In severe degree of foetal RBC destruction more intense jaundice occurs (icterus gravis neonatorum). When the bilirubin level is 19mg/di, bilirubin crosses the blood-brain barrier (which is not developed properly in foetus) and is deposited in the basal ganglia leading to kernicterus characterised by increased muscle tone, etc.
In the severest form of HDN, hydrops foetalis develops, when the foetus is usually dead. It is characterised by severe oedema and swelling of the whole body of the foetus.
HDN can also occur in ABO incompatibilities when the mother having O group and the foetus A or B, but it is usually of mild type.
Treatment:
The haemolytic disease of the newborn can be prevented if the mother (Rh -ve) is injected with anti-D antibodies immediately (within 72 hrs) after the childbirth. These antibodies then destroy the Rh +ve RBCs of the foetus which may have entered into the maternal circulation. This prevents development of anti-D antibodies in the mother. Anti-D antibodies are also injected during pregnancy but opinion differs about how much to be injected and when to inject.
If the baby is born with the disease then the jaundice is treated by photo therapy, the bilirubin is converted in to lumirubin and is excreted through the liver easily.

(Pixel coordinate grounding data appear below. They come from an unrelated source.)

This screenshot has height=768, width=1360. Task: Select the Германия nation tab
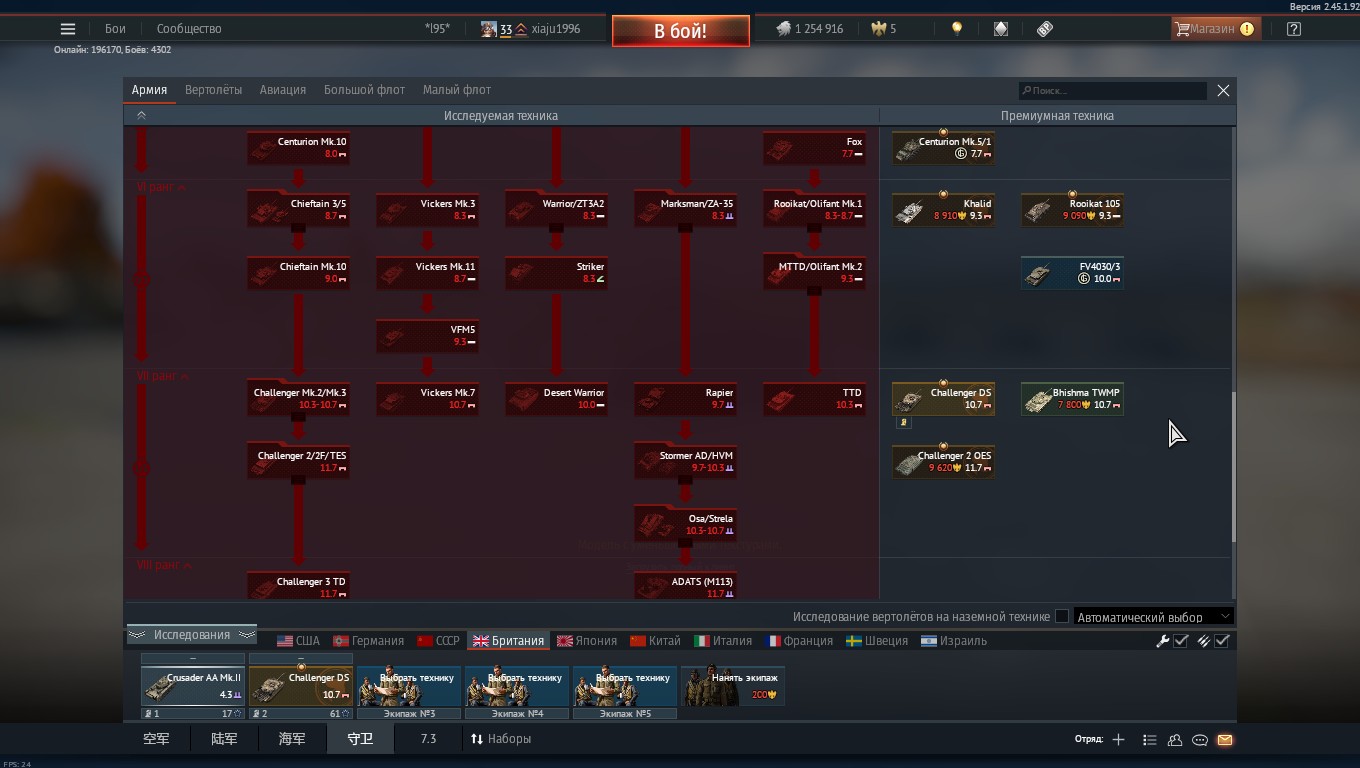(x=368, y=641)
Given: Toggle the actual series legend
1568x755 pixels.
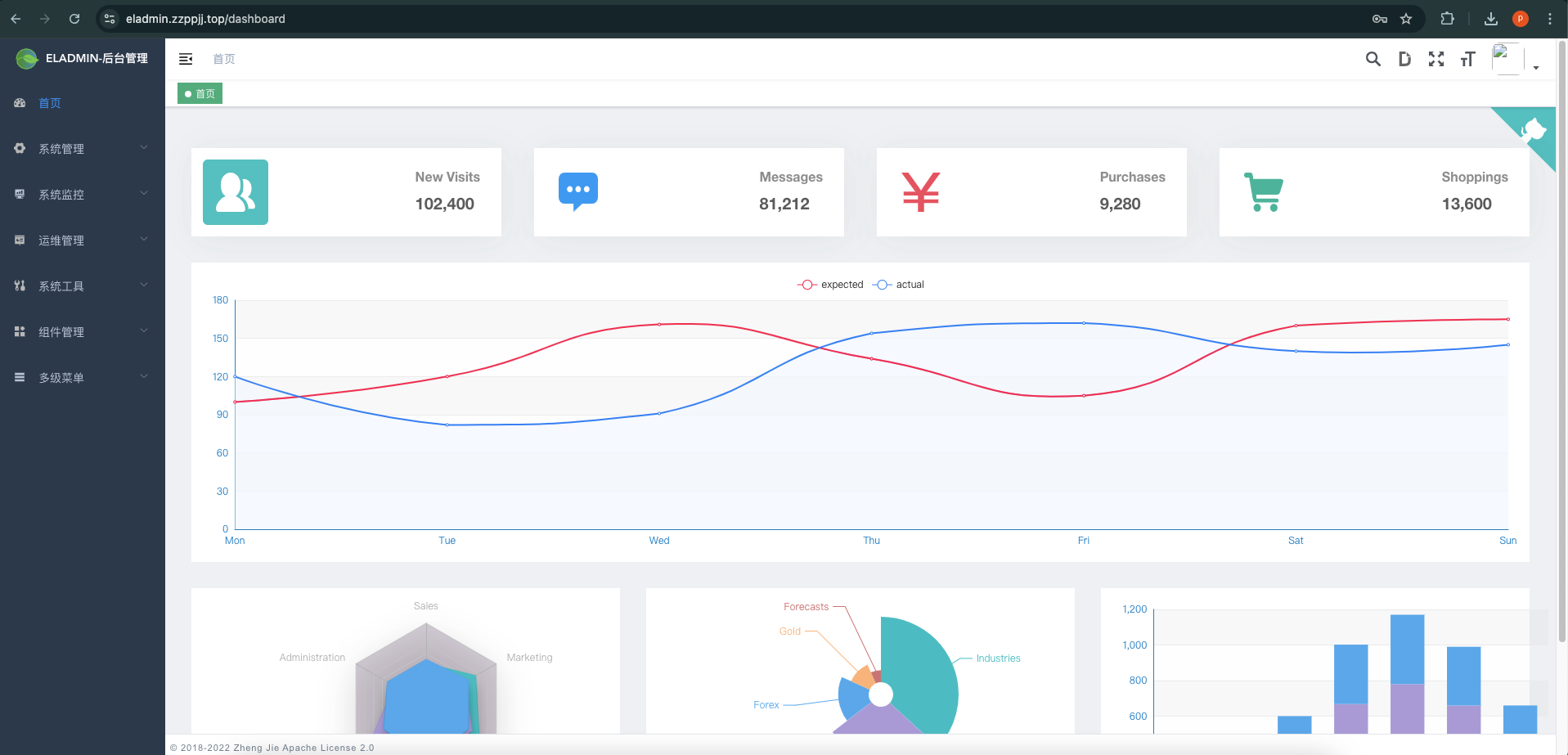Looking at the screenshot, I should [x=898, y=285].
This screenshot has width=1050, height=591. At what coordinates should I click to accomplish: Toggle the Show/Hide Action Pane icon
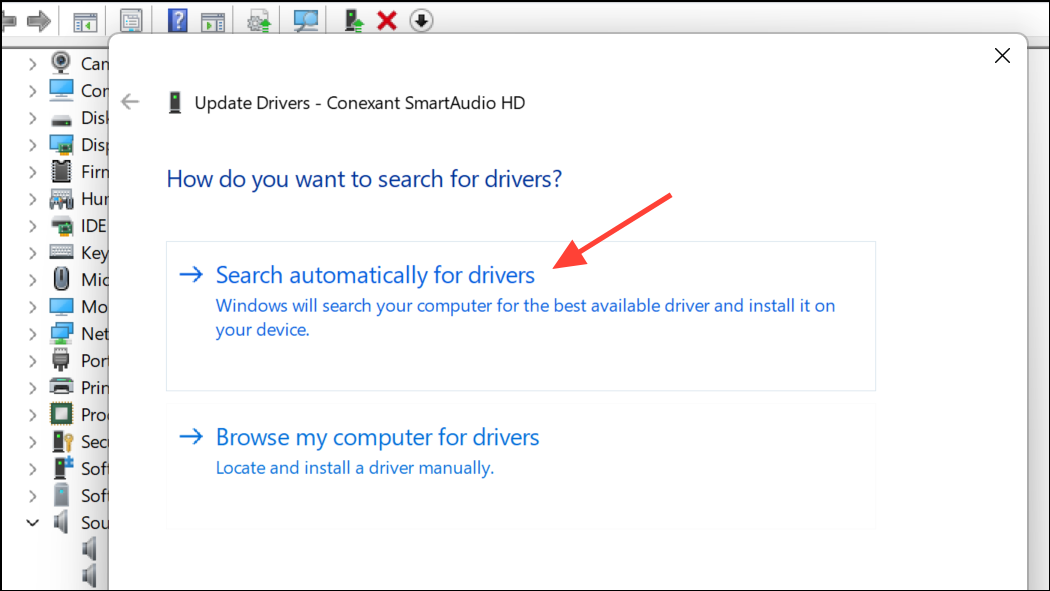pos(212,20)
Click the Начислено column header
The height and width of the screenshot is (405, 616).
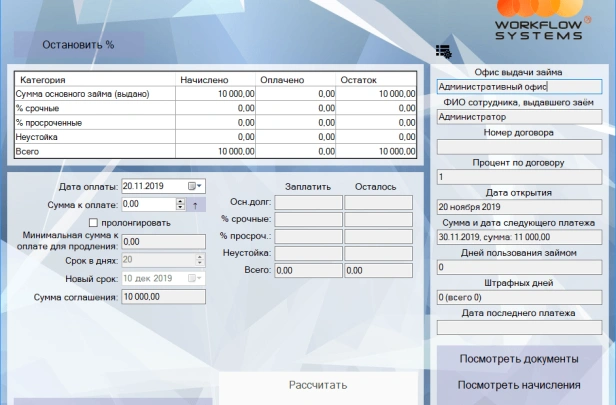tap(216, 79)
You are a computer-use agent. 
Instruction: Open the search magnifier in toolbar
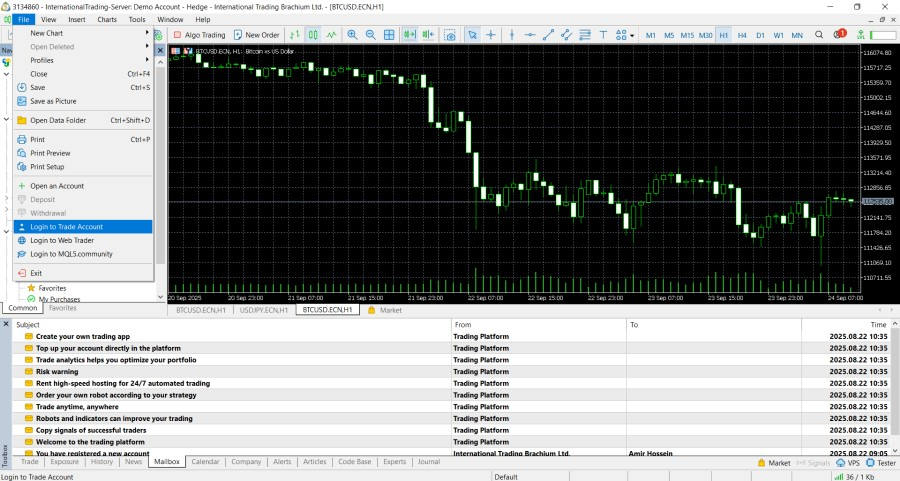tap(820, 35)
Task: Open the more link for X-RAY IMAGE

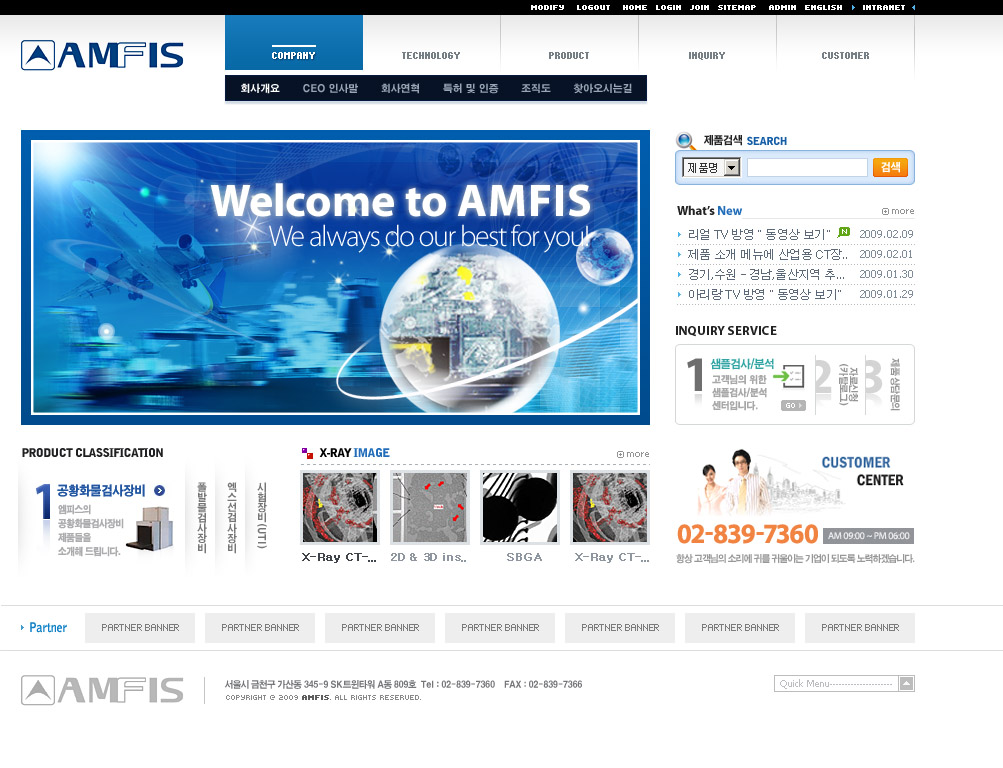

Treatment by exchange transfusion may be needed in more sever cases. Here the blood of the foetus is fully replaced several times in the first few weeks by fresh blood, small amount at a time. The blood used is Rh -ve and properly matched for ABO system though the neonates have few or no agglutinins.
Coomb's test-
In HDN, the Rh antibodies from mother's blood pass through the placenta and combine with the Rh antigens on the foetal RBCs. Such RBCs are called sensitised RBCs. Coomb's test is used to detect these sensitised RBCs and also to detect Rh antibodies in mother's blood. In this test a serum containing antibodies against human globulin i.e., anti-antibodies is used. This serum, called coomb's serum is produced in rabbit by injecting globulin (ordinary serum) repeatedly.
When this coombs serum is mixed with foetal blood the sensitised RBCs agglutinate because the antiglobulin antibodies combine with the Rh antibodies on the sensitised RBCs. This is called direct coomb's test.
In indirect coomb's test, mother's serum is mixed with group ORh+ve RBCs and then treated with coomb's serum. If agglutination occurs then it proves that mother's serum contains Rh antibodies.